いただいた信州産のリンゴ・サンふじがあまりにも美味しかったので、これは特別なのかと思っていた。しかし、近くのスーパーで売っている青森産のサンふじも変わらぬ味であるのを知って、風呂上りに、冷やしたサンふじを食べるのが習慣になってしまっている。夕食は腹十二分目だが、ビールが中心だから、この時間になると、胃はリンゴ1個分など十分に受け入れることができる。そして、満ち足りた気持ちで眠りにつく。幸せだ。

私たち夫婦は、2年半ほど前から、アフター5ウォーキングと称して、午後5時前後から梅田まで歩いて出かけ、デパ地下で買い物をして帰宅することを続けている。最近は、そのコースの最後に、スーパーへの立ち寄りを加えた。リンゴはこのスーパーで買うのだが、リンゴの価格と味について面白い発見があった。他の商品の値段はまったく知らず、覚える気にもならないが、リンゴの価格だけは毎日注目しているのがおかしい(笑)。

-- 作業指示 --
本文の「いただいた信州産のリンゴ・サ」から「しているのがおかしい(笑)。」までを全部、一字も変えずに書き写す。 本文だけを手がかりにする。

-- 提供データ --
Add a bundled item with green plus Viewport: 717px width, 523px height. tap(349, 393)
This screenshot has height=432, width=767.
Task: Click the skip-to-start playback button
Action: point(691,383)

-- 完成した作業 --
いただいた信州産のリンゴ・サンふじがあまりにも美味しかったので、これは特別なのかと思っていた。しかし、近くのスーパーで売っている青森産のサンふじも変わらぬ味であるのを知って、風呂上りに、冷やしたサンふじを食べるのが習慣になってしまっている。夕食は腹十二分目だが、ビールが中心だから、この時間になると、胃はリンゴ1個分など十分に受け入れることができる。そして、満ち足りた気持ちで眠りにつく。幸せだ。

私たち夫婦は、2年半ほど前から、アフター5ウォーキングと称して、午後5時前後から梅田まで歩いて出かけ、デパ地下で買い物をして帰宅することを続けている。最近は、そのコースの最後に、スーパーへの立ち寄りを加えた。リンゴはこのスーパーで買うのだが、リンゴの価格と味について面白い発見があった。他の商品の値段はまったく知らず、覚える気にもならないが、リンゴの価格だけは毎日注目しているのがおかしい(笑)。